After integrating this data, the researchers created the computer models that depicted possible causes for the damage. In this case, the researchers compared five computer simulations to see which scenario offered the best explanation for the existing crack patterns.
These structural forensic techniques are similar to a game of engineering, Clue, in which the computer models offer different possible scenarios for the damage that are then tested against reality to find the closest match. For the Room of the Elements, the researchers tested settlement from three directions, as well as the dead load, or weight of the structure itself, as possible causes for the crack patterns.
When comparing the multiple computer models with reality, the researchers could modify variables to create more precise conditions. For example, within the Palazzo Vecchio, it became clear that the crack patterns were formed by structural settlement from the middle of the wall. With this information, they then refined the model by increasing the magnitude of settlement that was occurring from that direction.
The researchers believe that these techniques can be used to preserve other historic structures such as the Forbidden City in China. Rissolo said the research “will impact the field far beyond the study Renaissance structures in Italy, transforming our approach to diagnostics and subsequent intervention by conservation specialists.”
The Baptistery di San Giovanni houses the Gates of Paradise, early 15th-century gilded bronze doors sculpted by artist Lorenzo Ghiberti, depicting scenes from the Old Testament.
In this project, the team sharpened their quantitative assessment techniques. They digitally compared the computer models with the real damage patterns and dimensions to create contour plots. These plots enabled the engineers to be more rigorous and quantitative in their evaluations, which can make preservation efforts more specific and cost effective.
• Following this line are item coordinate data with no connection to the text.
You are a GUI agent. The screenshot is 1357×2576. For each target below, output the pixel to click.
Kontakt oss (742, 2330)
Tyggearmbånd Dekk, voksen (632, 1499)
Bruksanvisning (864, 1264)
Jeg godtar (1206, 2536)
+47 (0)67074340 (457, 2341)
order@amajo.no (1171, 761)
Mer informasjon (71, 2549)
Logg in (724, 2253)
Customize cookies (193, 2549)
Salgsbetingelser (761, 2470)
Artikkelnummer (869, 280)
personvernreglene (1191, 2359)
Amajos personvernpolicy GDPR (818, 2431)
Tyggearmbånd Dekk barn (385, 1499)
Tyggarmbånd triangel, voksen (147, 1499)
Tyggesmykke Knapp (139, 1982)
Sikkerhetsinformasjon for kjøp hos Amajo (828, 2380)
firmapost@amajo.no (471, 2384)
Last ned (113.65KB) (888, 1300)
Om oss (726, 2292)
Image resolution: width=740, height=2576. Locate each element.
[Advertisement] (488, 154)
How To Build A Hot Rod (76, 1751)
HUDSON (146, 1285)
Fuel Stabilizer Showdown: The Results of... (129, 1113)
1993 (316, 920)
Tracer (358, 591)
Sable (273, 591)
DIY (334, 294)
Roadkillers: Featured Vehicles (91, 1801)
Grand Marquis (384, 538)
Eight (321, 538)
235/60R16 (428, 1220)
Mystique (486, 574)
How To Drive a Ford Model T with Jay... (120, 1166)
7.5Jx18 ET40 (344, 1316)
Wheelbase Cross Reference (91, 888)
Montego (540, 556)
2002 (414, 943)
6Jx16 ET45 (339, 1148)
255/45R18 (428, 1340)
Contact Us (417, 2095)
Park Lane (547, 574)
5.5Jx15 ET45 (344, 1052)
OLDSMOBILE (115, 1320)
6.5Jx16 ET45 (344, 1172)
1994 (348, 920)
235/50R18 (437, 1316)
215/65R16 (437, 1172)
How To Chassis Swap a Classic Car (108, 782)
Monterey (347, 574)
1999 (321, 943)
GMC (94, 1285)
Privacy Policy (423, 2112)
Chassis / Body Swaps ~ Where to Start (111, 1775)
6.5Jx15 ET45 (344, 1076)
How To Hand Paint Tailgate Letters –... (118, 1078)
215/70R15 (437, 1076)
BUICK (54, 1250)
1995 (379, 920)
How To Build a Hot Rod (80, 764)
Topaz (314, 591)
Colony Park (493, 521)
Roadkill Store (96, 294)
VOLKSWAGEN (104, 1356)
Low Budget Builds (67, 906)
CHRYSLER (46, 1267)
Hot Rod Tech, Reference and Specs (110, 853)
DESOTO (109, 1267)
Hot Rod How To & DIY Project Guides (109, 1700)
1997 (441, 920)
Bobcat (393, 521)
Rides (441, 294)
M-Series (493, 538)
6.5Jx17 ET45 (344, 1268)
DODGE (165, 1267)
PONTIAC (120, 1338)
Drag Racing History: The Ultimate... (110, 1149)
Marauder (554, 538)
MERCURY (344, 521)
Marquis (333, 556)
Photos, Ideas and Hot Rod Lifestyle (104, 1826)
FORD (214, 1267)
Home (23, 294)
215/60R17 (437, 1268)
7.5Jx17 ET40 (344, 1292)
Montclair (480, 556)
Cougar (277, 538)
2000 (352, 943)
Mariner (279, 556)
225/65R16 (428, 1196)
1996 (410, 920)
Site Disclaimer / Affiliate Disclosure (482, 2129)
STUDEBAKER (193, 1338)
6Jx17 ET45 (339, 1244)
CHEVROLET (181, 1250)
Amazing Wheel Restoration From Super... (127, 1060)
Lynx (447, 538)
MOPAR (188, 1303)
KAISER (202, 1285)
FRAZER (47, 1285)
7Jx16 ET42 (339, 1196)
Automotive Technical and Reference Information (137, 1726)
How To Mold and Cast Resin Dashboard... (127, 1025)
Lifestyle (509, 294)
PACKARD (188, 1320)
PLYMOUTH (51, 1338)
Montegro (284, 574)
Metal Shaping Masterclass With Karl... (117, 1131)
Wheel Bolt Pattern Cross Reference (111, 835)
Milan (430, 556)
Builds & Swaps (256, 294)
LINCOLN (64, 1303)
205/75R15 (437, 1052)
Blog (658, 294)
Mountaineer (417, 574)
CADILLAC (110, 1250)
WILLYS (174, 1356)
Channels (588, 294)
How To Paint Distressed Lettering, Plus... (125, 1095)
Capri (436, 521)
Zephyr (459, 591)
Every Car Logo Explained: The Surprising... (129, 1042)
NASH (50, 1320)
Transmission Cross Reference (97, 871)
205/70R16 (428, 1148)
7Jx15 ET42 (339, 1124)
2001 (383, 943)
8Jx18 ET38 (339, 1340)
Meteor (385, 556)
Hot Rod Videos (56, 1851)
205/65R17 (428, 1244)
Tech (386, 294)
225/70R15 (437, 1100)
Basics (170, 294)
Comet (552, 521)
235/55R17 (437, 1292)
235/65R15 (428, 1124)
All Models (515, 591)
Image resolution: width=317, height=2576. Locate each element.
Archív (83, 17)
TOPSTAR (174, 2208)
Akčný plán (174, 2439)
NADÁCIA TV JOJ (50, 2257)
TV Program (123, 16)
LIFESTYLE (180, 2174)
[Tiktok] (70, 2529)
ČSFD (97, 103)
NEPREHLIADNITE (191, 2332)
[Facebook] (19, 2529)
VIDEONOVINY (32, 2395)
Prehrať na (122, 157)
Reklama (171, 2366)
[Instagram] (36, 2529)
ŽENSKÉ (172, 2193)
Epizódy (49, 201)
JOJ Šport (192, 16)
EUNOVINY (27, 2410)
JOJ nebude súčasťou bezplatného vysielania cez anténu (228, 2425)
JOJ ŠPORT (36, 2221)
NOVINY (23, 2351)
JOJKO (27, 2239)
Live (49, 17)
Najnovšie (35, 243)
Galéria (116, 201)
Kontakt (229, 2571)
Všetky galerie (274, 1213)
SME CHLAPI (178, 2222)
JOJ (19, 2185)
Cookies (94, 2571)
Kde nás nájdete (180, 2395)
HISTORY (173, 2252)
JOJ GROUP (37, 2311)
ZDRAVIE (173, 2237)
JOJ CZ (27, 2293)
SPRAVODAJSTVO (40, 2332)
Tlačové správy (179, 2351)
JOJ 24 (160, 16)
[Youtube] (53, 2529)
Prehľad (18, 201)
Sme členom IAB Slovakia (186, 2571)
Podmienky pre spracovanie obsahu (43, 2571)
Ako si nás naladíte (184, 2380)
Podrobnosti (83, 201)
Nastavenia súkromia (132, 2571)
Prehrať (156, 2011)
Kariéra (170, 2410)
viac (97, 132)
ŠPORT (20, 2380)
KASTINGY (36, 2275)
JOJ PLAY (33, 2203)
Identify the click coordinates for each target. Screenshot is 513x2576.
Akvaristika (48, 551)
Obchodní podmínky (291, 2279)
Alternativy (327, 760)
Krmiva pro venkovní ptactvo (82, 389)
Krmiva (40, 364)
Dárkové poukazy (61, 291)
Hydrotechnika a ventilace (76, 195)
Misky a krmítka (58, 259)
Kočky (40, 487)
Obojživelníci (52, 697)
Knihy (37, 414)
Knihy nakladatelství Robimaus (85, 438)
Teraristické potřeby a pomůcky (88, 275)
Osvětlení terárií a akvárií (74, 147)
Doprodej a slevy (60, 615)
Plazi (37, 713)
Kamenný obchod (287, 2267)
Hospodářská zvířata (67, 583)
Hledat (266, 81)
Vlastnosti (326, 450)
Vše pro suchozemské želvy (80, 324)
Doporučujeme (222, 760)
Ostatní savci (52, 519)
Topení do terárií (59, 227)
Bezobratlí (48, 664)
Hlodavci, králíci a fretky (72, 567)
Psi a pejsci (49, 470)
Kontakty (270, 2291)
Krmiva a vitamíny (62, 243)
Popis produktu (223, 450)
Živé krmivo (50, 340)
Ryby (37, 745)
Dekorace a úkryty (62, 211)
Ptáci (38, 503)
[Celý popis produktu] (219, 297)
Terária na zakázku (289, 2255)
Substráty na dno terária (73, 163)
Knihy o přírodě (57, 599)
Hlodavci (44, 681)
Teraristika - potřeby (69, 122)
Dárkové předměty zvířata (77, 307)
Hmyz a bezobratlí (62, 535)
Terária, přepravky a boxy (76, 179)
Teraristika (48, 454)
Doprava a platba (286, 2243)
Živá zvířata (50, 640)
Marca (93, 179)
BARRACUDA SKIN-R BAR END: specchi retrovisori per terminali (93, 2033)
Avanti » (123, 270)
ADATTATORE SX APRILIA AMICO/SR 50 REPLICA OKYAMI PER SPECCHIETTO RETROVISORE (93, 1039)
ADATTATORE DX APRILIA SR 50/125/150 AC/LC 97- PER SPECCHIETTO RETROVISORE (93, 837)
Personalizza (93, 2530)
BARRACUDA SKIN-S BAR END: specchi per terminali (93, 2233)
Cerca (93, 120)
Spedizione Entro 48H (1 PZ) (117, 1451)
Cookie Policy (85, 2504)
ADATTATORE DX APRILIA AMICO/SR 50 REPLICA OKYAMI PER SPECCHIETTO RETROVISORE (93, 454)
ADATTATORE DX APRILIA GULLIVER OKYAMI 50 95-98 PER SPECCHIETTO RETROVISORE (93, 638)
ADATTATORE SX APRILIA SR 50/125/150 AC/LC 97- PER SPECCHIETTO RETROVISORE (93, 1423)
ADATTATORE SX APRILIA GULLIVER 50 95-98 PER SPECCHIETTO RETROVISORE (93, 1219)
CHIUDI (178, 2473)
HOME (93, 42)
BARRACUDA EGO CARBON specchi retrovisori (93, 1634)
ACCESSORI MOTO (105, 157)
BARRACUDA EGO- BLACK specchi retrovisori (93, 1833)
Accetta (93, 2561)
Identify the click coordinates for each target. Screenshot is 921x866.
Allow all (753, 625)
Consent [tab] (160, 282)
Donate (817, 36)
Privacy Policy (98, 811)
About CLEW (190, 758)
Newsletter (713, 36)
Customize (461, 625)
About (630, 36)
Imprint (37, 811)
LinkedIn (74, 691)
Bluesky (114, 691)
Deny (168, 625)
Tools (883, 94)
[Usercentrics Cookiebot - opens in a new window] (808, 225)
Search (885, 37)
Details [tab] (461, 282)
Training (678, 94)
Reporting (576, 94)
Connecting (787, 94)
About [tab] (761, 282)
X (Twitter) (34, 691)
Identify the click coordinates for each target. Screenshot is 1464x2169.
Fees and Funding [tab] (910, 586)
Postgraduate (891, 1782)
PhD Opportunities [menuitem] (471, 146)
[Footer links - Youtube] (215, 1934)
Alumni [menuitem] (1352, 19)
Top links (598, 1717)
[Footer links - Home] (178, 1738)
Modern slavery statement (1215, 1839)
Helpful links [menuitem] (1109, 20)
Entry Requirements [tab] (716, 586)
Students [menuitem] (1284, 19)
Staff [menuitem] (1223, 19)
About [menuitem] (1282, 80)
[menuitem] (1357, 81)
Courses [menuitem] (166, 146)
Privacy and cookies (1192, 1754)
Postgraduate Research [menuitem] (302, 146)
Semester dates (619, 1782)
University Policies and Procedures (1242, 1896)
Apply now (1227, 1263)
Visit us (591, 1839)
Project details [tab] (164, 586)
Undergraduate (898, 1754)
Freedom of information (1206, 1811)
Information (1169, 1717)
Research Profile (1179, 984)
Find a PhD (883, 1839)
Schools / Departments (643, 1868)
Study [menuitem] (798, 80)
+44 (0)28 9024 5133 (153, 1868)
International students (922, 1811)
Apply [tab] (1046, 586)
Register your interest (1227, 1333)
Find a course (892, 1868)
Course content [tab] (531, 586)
“Just from being able to diagnose the cause more specifically, you can direct the funds much more efficiently,” Napolitano said, noting that preservation projects are often underfunded. She strives to “bring more rigor and quantitative analysis to preservation,” with the goal of supporting “a more optimized and actionable plan" for such work.
The quantitative assessment methods employed in both case studies were experimentally tested, since making the process more exact and predictive is a central goal for the research. To empirically test the assessment methods, Napolitano built several physical walls for experiments.
All three studies were conducted through Glišić’s Heritage Structures Lab, which aims to protect World Heritage sites through structural engineering analysis. Previous projects have analyzed Trajan’s bridge and the Taj Mahal. Looking into the future, Glišić believes that their structural forensics techniques can be combined with machine learning tools to help preserve both historic and modern architecture.
“What I find very interesting in this Heritage Structures Lab,” said Glišić, “is that the work involves solving some engineering challenges in archaeology, and as a consequence of solving those problems, actually opens new questions in engineering.”
This work was supported in part by the Council on Science and Technology and Princeton University’s Dean’s Fund for Innovation. Additional support was provided by the Kinsella Fund, the Qualcomm Institute at UC San Diego, the friends of CISA3, and the World Cultural Heritage Society. These projects are also based on material sponsored by the National Science Foundation Graduate Research Fellowship.